** BEGIN Data to use **

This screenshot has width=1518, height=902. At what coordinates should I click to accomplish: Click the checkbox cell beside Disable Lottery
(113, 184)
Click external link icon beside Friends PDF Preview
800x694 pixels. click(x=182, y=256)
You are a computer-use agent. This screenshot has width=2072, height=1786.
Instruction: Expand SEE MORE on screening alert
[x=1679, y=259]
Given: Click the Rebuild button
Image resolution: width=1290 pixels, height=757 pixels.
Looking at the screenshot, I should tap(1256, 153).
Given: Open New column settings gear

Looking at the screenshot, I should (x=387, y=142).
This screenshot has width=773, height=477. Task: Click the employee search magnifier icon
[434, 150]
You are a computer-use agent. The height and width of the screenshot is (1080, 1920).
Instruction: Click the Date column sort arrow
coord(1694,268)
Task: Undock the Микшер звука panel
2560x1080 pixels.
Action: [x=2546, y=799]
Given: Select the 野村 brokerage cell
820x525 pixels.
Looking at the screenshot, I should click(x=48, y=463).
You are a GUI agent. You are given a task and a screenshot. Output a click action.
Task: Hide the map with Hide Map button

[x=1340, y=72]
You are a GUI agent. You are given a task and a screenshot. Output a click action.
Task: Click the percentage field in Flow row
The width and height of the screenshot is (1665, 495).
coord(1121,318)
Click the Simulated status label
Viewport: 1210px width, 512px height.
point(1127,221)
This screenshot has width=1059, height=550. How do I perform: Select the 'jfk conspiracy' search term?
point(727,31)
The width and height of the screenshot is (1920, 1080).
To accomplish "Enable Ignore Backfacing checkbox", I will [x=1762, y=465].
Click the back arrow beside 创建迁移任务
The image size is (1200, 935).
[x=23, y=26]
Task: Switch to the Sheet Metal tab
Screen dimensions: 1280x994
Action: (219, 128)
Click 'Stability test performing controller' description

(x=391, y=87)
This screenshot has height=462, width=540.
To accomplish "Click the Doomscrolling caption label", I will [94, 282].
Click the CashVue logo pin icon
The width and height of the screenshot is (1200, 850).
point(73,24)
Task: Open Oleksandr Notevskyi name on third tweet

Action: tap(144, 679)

** END Data to use **

**Task directions**
Copy all of the entries above exactly as they appear, line for line.

**Task solution**
This screenshot has width=1518, height=902. At what coordinates should I click to accomplish: Click the checkbox cell beside Disable Lottery
(113, 184)
Click external link icon beside Friends PDF Preview
800x694 pixels. click(x=182, y=256)
You are a computer-use agent. This screenshot has width=2072, height=1786.
Instruction: Expand SEE MORE on screening alert
[x=1679, y=259]
Given: Click the Rebuild button
Image resolution: width=1290 pixels, height=757 pixels.
Looking at the screenshot, I should tap(1256, 153).
Given: Open New column settings gear

Looking at the screenshot, I should (x=387, y=142).
This screenshot has width=773, height=477. Task: Click the employee search magnifier icon
[434, 150]
You are a computer-use agent. The height and width of the screenshot is (1080, 1920).
Instruction: Click the Date column sort arrow
coord(1694,268)
Task: Undock the Микшер звука panel
2560x1080 pixels.
Action: [x=2546, y=799]
Given: Select the 野村 brokerage cell
820x525 pixels.
Looking at the screenshot, I should click(x=48, y=463).
You are a GUI agent. You are given a task and a screenshot. Output a click action.
Task: Hide the map with Hide Map button

[x=1340, y=72]
You are a GUI agent. You are given a task and a screenshot. Output a click action.
Task: Click the percentage field in Flow row
The width and height of the screenshot is (1665, 495).
coord(1121,318)
Click the Simulated status label
Viewport: 1210px width, 512px height.
point(1127,221)
This screenshot has width=1059, height=550. How do I perform: Select the 'jfk conspiracy' search term?
point(727,31)
The width and height of the screenshot is (1920, 1080).
To accomplish "Enable Ignore Backfacing checkbox", I will [x=1762, y=465].
Click the back arrow beside 创建迁移任务
The image size is (1200, 935).
[x=23, y=26]
Task: Switch to the Sheet Metal tab
Screen dimensions: 1280x994
Action: (219, 128)
Click 'Stability test performing controller' description

(x=391, y=87)
This screenshot has height=462, width=540.
To accomplish "Click the Doomscrolling caption label", I will [94, 282].
Click the CashVue logo pin icon
The width and height of the screenshot is (1200, 850).
point(73,24)
Task: Open Oleksandr Notevskyi name on third tweet

Action: tap(144, 679)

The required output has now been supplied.